Update 8/4/20: The EU officially announced the launch of its antitrust probe into Google’s Fitbit acquisition on Tuesday, August 4th. The original story continues below.
At the end of last year, Google decided to plop down $2.1 billion and buy Fitbit. Almost immediately after, there were questions whether the deal counted as a data monopoly, and now Reuters is reporting that the European Union is ready to launch a full-scale antitrust investigation into the deal next week.
The EU has been vocal for months that it’s got concerns with a potential Google-Fitbit merger. In February, the European Data Protection Board warned that the deal presented a major privacy risk. Earlier this month, Google made a last-ditch effort to save the deal from EU scrutiny by offering a legally binding pledge that it wouldn’t use Fitbit’s trove of health data for ad targeting. The fact that the EU seems determined to barrel ahead with a probe probably signals regulators weren’t buying it. Per Reuters, the European Commission is expected to officially launch its investigation on August 4, and it will likely span four months in its mission to explore how data is used with regard to health care.
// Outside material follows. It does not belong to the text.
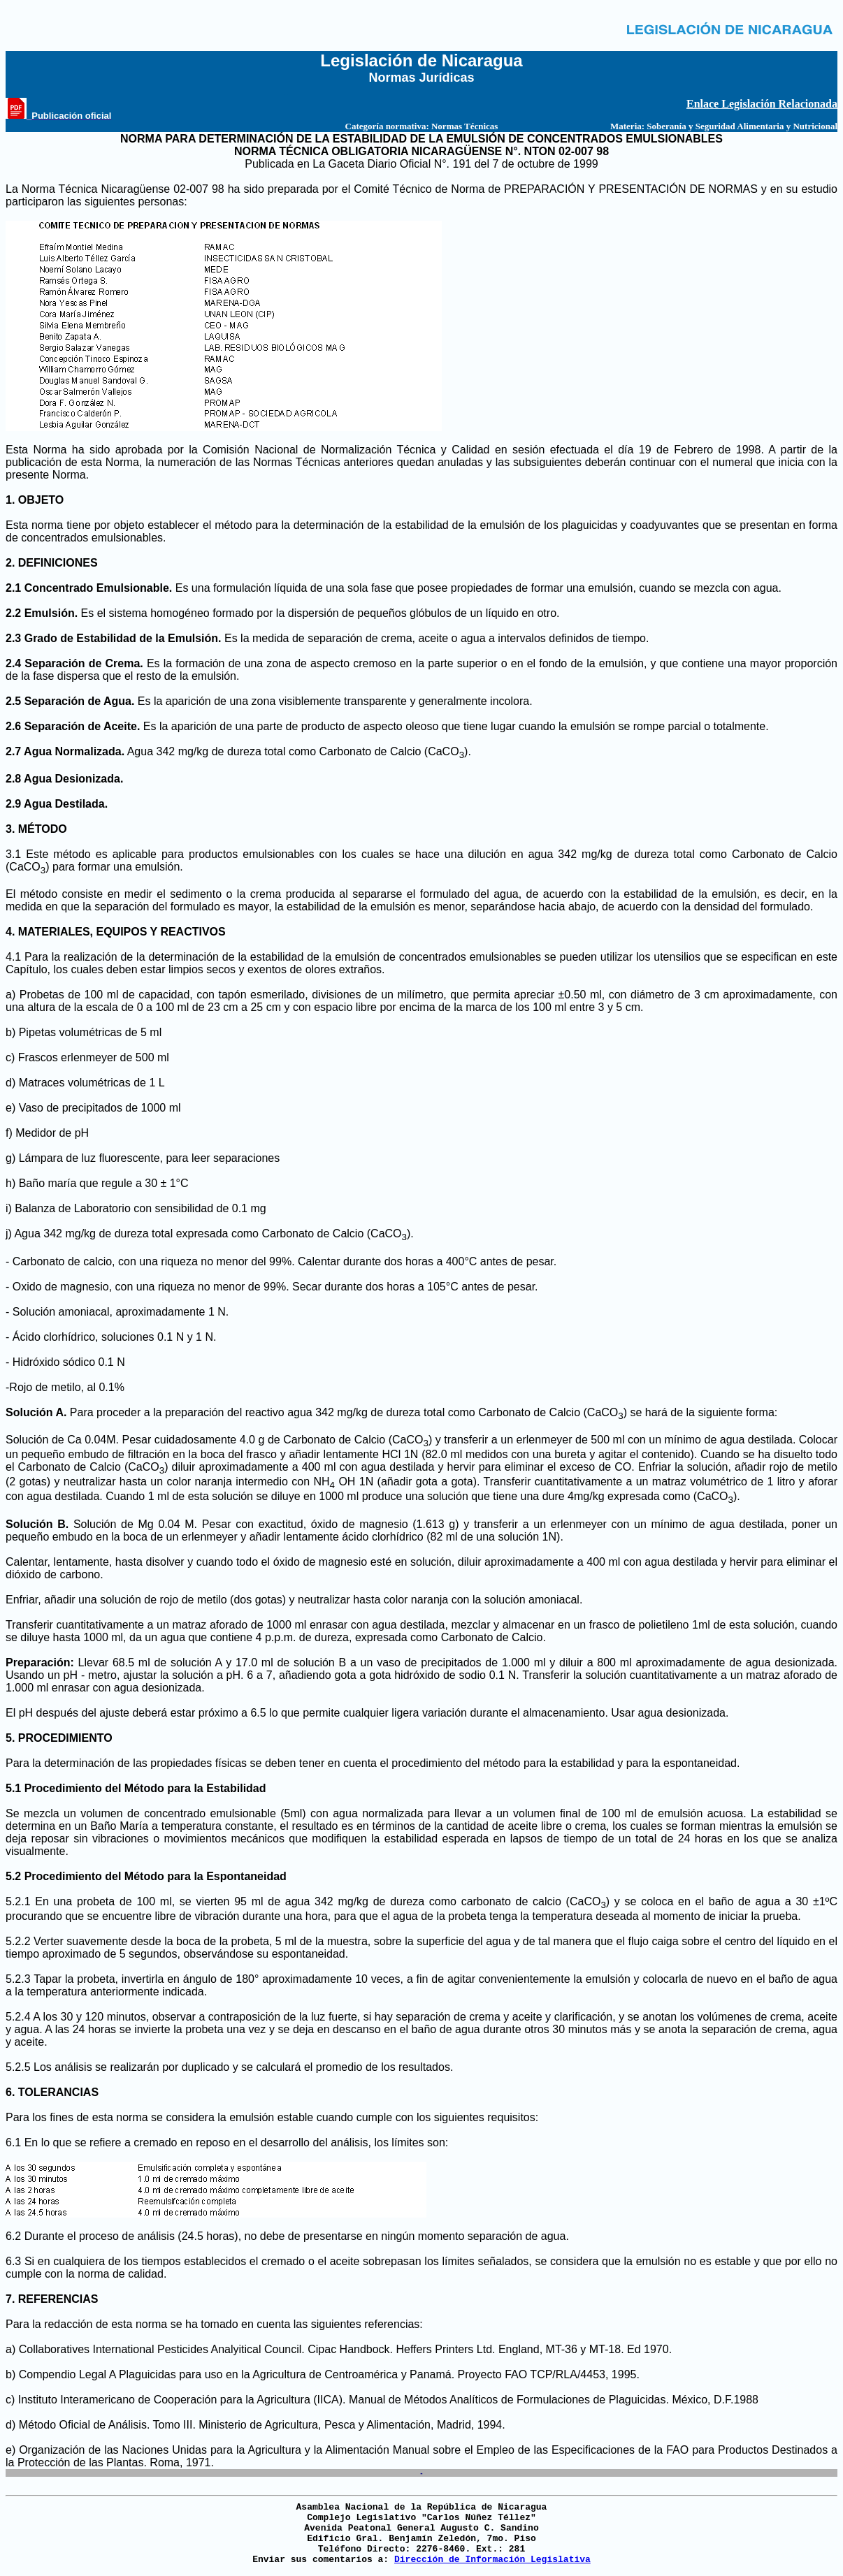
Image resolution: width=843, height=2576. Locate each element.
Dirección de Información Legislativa (492, 2559)
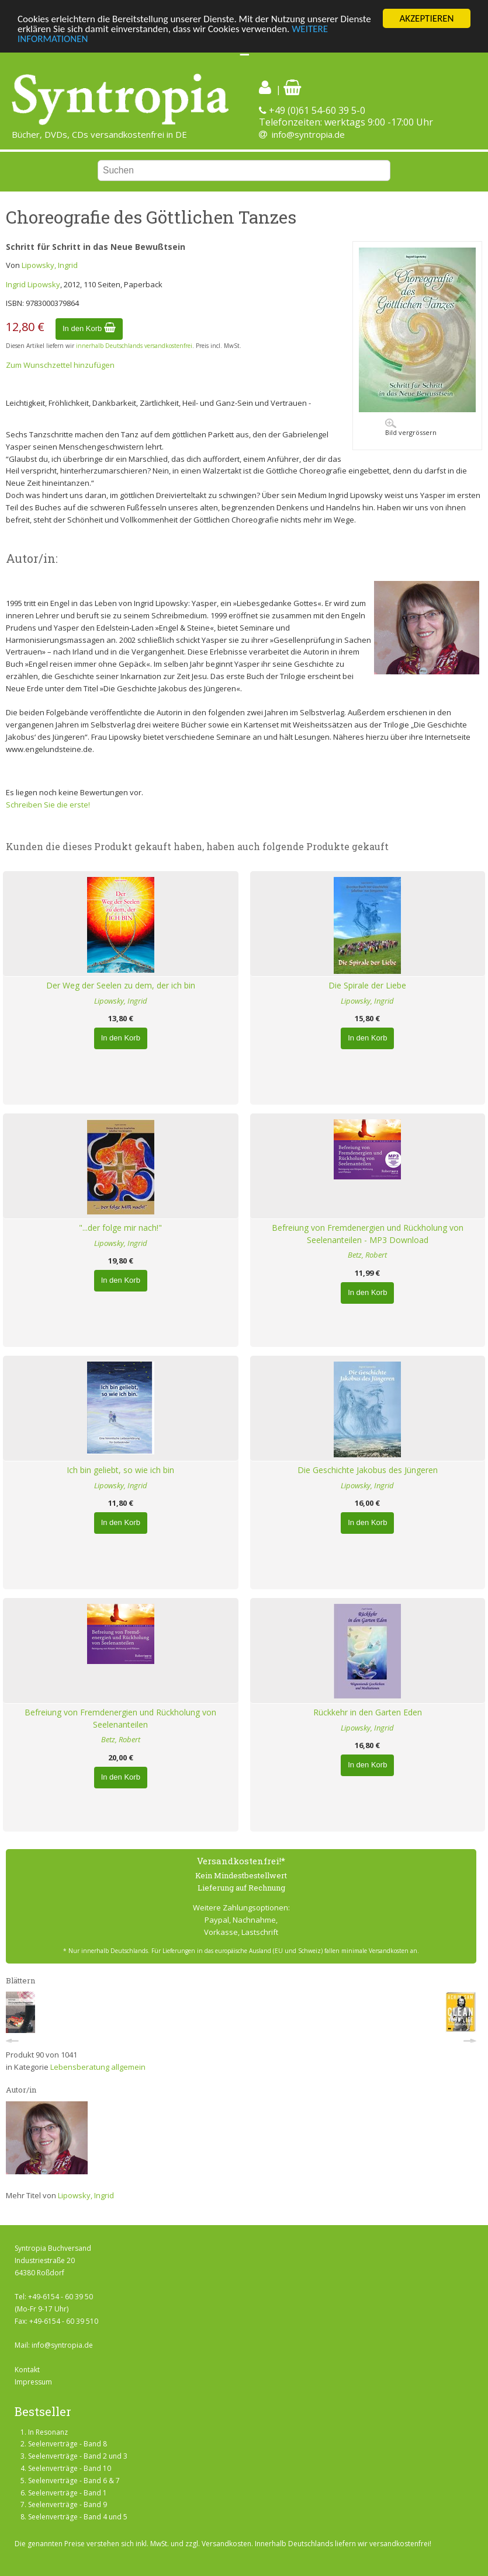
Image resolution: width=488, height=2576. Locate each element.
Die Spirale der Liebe (367, 985)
This could be a ruh-roh moment for Google. The deadline to close the deal is November 1. If you do the math, a four-month-long investigation that begins August 4 will blow past that date. That date, according to the Motley Fool, could be extended to May 1, 2021, but at that point, Google would have to pony up $250 million for a breakup fee. And, the EU isn’t the only government body that’s skeptical of whether this is a good idea. The Department of Justice and Australian regulators are also scrutinizing the deal.
From a wearables standpoint, it makes sense that Google’s made a play for Fitbit. Let’s be real: Wear OS sucks, has sucked for a long time, and shows no signs that it will stop sucking in the near future. Fitbit has also struggled in recent years. After buying Pebble, its Ionic smartwatch wasn’t a smash hit and while it saw more success with the Versa, that didn’t stop reports that Fitbit was shopping around for a buyer after disappointing Versa Lite sales. That coupled with Google’s renewed interest in what it calls “ambient computing” and a recent investment in Fossil wearable tech, buying Fitbit would be the fastest way to compete with Apple, Samsung, Huawei, and Xiaomi.
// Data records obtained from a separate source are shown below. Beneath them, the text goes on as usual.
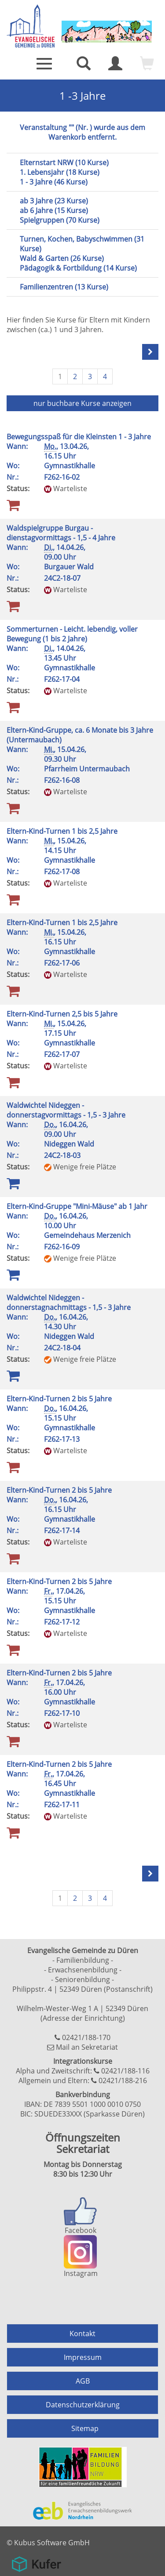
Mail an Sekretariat (87, 2047)
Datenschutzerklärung (83, 2405)
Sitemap (85, 2428)
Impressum (83, 2357)
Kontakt (82, 2333)
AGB (83, 2381)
Plus, you know, Fitbit has that tasty, tasty health data. Fitbit trackers and smartwatches can track everything from heart rate, sleep, activities, and reproductive health (and yes that may include when you have sex). And, since the onset of the global pandemic, Fitbit is even trying to see if its devices can detect covid-19 early. Privacy and consumer protection groups have been vocal from the get-go that the deal would only strengthen Google’s stranglehold over things like search, advertising, and consumer data. Health data, in particular, is both valuable and highly sensitive. It doesn’t inspire confidence that shortly after the deal was announced, Google reportedly amassed millions of people’s health data without their consent or knowledge via a program called “Project Nightingale.” (Though to be fair, Fitbit’s also been profiting off your health data long before the Google deal.)
Truthfully, it’s no skin off Google’s back should this deal fall through. At most, it’ll set back whatever its renewed wearables plan is. For Fitbit, it’s a little more precarious. In any case, it might be months before we know what happens. In the meantime, I wouldn’t hold my breath for a Pixel Watch though.